* What the exercise asks
Reproduce all of the data below line for line, without changing a single character.

Data for locating words and elements
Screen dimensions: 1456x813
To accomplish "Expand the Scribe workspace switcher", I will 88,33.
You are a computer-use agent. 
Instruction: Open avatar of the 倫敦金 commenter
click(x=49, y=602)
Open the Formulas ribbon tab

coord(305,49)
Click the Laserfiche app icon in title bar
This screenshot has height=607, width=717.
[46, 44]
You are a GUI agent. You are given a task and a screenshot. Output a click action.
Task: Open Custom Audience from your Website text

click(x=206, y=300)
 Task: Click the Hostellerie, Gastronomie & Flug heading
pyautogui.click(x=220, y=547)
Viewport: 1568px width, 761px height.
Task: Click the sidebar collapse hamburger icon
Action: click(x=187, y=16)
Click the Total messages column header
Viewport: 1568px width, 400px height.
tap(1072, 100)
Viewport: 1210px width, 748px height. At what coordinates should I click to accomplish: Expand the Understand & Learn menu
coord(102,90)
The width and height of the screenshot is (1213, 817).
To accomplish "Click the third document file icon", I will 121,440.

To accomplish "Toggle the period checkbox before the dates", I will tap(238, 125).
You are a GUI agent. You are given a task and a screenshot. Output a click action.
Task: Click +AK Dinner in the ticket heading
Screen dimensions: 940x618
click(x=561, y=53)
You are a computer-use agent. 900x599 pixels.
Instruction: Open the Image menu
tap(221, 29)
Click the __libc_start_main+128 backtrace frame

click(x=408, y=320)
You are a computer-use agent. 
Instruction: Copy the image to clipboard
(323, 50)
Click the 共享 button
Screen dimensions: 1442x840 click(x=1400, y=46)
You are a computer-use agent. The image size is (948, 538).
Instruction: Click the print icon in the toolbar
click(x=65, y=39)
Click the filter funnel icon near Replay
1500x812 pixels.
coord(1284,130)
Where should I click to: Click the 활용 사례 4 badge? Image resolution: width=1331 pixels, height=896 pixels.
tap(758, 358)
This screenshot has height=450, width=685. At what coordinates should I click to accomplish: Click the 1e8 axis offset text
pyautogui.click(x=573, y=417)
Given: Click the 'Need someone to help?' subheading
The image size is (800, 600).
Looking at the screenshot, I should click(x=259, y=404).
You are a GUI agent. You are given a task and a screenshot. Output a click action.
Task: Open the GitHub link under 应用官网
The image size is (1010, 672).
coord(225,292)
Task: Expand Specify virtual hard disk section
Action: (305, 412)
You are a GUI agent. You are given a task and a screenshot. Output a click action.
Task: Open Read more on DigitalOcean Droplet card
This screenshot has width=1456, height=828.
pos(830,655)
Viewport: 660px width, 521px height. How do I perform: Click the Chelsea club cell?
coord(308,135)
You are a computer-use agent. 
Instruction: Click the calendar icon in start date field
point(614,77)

* Task solution
Screen dimensions: 1456x813
To accomplish "Expand the Scribe workspace switcher", I will 88,33.
You are a computer-use agent. 
Instruction: Open avatar of the 倫敦金 commenter
click(x=49, y=602)
Open the Formulas ribbon tab

coord(305,49)
Click the Laserfiche app icon in title bar
This screenshot has height=607, width=717.
[46, 44]
You are a GUI agent. You are given a task and a screenshot. Output a click action.
Task: Open Custom Audience from your Website text

click(x=206, y=300)
 Task: Click the Hostellerie, Gastronomie & Flug heading
pyautogui.click(x=220, y=547)
Viewport: 1568px width, 761px height.
Task: Click the sidebar collapse hamburger icon
Action: click(x=187, y=16)
Click the Total messages column header
Viewport: 1568px width, 400px height.
tap(1072, 100)
Viewport: 1210px width, 748px height. At what coordinates should I click to accomplish: Expand the Understand & Learn menu
coord(102,90)
The width and height of the screenshot is (1213, 817).
To accomplish "Click the third document file icon", I will 121,440.

To accomplish "Toggle the period checkbox before the dates", I will tap(238, 125).
You are a GUI agent. You are given a task and a screenshot. Output a click action.
Task: Click +AK Dinner in the ticket heading
Screen dimensions: 940x618
click(x=561, y=53)
You are a computer-use agent. 900x599 pixels.
Instruction: Open the Image menu
tap(221, 29)
Click the __libc_start_main+128 backtrace frame

click(x=408, y=320)
You are a computer-use agent. 
Instruction: Copy the image to clipboard
(323, 50)
Click the 共享 button
Screen dimensions: 1442x840 click(x=1400, y=46)
You are a computer-use agent. The image size is (948, 538).
Instruction: Click the print icon in the toolbar
click(x=65, y=39)
Click the filter funnel icon near Replay
1500x812 pixels.
coord(1284,130)
Where should I click to: Click the 활용 사례 4 badge? Image resolution: width=1331 pixels, height=896 pixels.
tap(758, 358)
This screenshot has height=450, width=685. At what coordinates should I click to accomplish: Click the 1e8 axis offset text
pyautogui.click(x=573, y=417)
Given: Click the 'Need someone to help?' subheading
The image size is (800, 600).
Looking at the screenshot, I should click(x=259, y=404).
You are a GUI agent. You are given a task and a screenshot. Output a click action.
Task: Open the GitHub link under 应用官网
The image size is (1010, 672).
coord(225,292)
Task: Expand Specify virtual hard disk section
Action: (305, 412)
You are a GUI agent. You are given a task and a screenshot. Output a click action.
Task: Open Read more on DigitalOcean Droplet card
This screenshot has width=1456, height=828.
pos(830,655)
Viewport: 660px width, 521px height. How do I perform: Click the Chelsea club cell?
coord(308,135)
You are a computer-use agent. 
Instruction: Click the calendar icon in start date field
point(614,77)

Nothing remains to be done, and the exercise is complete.